Natasa Popovic, Noemi Lois, Santiago Pérez-Hoyos, Rafael Simó, Lieza G Exalto on behalf of the RECOGNISED consortium
Revisiting the Montreal Cognitive Assessment in a European cohort of elderly living with type 2 diabetes
Abstract: Background: Individuals with type 2 diabetes have an increased risk of developing both vascular dementia and Alzheimer’s disease. Objective: This prospective cross-sectional study assessed the screening ability of the standard Montreal Cognitive Assessment (MoCA) score suggestive of mild cognitive impairment (<26) in a European cohort of individuals ≥65 of age with type 2 diabetes. Methods: Participants of RECOGNISED, a European prospective EU-funded cohort study, were screened using MoCA. In addition, a 13-item Neuropsychological Test Battery (NTB) with the Clinical Dementia Rating was undertaken to categorize participants as normocognitive (NC, n=128) or mild cognitive impaired (MCI, n=185). Receiver operating characteristic (ROC) analysis was used to evaluate the ability of MoCA cut-off scores to categorize patients as having MCI or not.

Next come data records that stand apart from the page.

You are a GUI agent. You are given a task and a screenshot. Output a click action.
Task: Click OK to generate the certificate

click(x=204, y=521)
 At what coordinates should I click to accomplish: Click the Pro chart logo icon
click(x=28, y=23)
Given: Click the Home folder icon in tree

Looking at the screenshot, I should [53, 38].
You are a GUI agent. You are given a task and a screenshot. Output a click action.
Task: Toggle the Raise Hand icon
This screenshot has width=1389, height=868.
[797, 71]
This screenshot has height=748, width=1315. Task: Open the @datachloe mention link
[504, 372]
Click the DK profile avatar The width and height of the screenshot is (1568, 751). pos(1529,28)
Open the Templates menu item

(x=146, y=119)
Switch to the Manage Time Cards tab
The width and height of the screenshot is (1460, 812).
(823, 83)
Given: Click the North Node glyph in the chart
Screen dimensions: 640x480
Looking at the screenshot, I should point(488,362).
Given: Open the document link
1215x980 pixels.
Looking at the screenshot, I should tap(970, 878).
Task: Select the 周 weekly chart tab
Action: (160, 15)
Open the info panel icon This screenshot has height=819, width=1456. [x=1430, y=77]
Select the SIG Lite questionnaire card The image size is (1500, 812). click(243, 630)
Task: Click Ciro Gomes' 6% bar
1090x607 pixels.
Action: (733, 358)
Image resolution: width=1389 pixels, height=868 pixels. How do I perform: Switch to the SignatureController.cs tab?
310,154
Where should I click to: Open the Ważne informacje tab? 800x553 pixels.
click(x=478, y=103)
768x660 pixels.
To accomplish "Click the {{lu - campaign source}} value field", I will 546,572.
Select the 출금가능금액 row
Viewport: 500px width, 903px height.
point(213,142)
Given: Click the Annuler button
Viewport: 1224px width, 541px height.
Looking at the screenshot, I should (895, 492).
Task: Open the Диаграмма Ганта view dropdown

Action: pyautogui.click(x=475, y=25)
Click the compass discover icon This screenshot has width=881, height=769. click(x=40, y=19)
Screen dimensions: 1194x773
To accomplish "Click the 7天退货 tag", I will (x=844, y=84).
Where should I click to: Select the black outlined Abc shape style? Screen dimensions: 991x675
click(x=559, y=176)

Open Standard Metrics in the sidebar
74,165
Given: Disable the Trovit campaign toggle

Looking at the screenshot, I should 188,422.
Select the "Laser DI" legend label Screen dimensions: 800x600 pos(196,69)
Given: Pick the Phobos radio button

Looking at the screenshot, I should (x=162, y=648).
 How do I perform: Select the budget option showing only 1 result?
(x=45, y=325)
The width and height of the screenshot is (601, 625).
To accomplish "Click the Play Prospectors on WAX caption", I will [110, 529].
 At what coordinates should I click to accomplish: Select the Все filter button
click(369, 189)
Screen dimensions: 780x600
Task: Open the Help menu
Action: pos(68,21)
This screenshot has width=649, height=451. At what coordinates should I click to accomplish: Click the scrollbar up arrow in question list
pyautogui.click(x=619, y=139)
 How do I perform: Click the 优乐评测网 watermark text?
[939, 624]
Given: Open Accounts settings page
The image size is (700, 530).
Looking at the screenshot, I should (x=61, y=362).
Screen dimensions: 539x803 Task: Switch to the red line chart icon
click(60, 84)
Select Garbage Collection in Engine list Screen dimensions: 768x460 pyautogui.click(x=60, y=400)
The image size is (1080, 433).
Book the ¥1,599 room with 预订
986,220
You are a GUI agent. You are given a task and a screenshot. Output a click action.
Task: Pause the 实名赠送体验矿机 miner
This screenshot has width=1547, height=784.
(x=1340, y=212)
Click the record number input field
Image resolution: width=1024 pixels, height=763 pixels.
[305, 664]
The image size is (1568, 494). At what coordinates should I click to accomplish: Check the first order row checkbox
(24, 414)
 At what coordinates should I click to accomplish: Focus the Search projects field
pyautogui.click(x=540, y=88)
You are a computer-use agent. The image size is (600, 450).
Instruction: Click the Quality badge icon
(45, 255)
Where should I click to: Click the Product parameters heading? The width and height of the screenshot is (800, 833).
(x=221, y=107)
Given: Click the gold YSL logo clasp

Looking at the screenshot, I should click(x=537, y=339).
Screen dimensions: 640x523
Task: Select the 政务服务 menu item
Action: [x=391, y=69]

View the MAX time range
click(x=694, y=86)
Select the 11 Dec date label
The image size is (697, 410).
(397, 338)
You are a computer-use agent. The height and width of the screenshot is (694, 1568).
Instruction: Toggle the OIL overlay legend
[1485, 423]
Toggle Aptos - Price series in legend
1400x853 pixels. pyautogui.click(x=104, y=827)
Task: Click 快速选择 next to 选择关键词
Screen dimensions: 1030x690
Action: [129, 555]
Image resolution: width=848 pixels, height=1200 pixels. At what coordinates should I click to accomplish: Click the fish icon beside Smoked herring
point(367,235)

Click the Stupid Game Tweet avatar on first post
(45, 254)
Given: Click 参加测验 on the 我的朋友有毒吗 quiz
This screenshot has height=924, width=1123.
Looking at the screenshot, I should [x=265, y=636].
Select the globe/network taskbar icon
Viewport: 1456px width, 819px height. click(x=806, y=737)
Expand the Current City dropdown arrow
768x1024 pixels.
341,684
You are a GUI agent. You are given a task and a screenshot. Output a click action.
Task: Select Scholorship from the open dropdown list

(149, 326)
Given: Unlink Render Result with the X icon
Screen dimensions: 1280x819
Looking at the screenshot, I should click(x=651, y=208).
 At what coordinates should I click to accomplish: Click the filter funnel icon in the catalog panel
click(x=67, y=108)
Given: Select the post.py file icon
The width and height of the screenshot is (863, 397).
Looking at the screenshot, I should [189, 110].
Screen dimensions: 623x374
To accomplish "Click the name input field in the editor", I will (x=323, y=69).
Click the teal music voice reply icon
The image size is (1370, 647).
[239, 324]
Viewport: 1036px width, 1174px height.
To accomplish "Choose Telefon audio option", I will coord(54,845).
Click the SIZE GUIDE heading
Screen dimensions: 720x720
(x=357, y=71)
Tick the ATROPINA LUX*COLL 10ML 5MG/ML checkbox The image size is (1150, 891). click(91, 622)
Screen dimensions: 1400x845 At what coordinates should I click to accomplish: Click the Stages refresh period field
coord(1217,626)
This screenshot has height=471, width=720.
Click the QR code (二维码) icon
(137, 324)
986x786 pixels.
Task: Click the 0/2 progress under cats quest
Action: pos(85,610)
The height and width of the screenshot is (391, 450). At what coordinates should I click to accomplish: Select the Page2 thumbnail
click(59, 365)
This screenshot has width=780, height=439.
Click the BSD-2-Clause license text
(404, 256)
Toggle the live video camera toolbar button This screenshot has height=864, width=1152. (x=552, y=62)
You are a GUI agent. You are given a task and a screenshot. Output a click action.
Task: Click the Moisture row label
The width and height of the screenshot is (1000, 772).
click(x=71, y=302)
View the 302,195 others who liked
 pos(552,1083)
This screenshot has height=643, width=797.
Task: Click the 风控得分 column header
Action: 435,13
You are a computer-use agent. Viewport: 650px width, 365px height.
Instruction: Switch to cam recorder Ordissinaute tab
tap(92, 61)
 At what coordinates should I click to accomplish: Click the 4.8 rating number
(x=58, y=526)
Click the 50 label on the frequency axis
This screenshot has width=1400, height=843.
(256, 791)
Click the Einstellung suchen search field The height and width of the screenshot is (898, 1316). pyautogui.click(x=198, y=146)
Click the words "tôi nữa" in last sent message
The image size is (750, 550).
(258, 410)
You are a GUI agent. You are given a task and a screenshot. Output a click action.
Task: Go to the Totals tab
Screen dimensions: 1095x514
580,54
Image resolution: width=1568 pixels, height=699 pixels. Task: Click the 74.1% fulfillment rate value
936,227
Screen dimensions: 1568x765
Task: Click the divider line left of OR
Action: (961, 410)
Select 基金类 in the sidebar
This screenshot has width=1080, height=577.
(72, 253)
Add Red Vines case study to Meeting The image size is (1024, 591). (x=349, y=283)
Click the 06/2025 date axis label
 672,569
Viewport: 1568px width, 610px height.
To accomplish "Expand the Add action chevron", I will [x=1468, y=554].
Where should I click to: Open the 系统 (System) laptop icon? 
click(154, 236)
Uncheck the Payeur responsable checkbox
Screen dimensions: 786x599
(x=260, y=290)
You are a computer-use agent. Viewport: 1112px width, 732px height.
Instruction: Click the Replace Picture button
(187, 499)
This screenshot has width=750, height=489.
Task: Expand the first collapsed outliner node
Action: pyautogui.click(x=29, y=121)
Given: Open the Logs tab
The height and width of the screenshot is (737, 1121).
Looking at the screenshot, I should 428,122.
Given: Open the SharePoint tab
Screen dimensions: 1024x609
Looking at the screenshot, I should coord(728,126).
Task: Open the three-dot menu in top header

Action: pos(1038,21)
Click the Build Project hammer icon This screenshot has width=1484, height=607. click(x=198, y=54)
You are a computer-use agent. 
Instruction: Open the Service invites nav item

Results: The standard MoCA cut-off of 25/26 demonstrated a sensitivity of 88% and a specificity of 51%, resulting in a false positive rate of 20%. ROC analysis showed that a MoCA cut-off of 24/25 has a better balance between sensitivity (81%) and specificity (62%), with a lower false positive rate of 16%. NTB results showed that the MCI group had the lowest norm-referenced percentile scores in the visuo-construction domain, a known early feature of Alzheimer’s disease and a significant predictor of a rapid rate of disease progression. Conclusions: MoCA as a screening tool in individuals ≥65 with type 2 diabetes, overestimates the prevalence of MCI, even when applying lower cut-offs. More specific screening strategies are necessary, particularly targeting the visuo-construction domain, to effectively identify cognitive impairment in individuals with type 2 diabetes.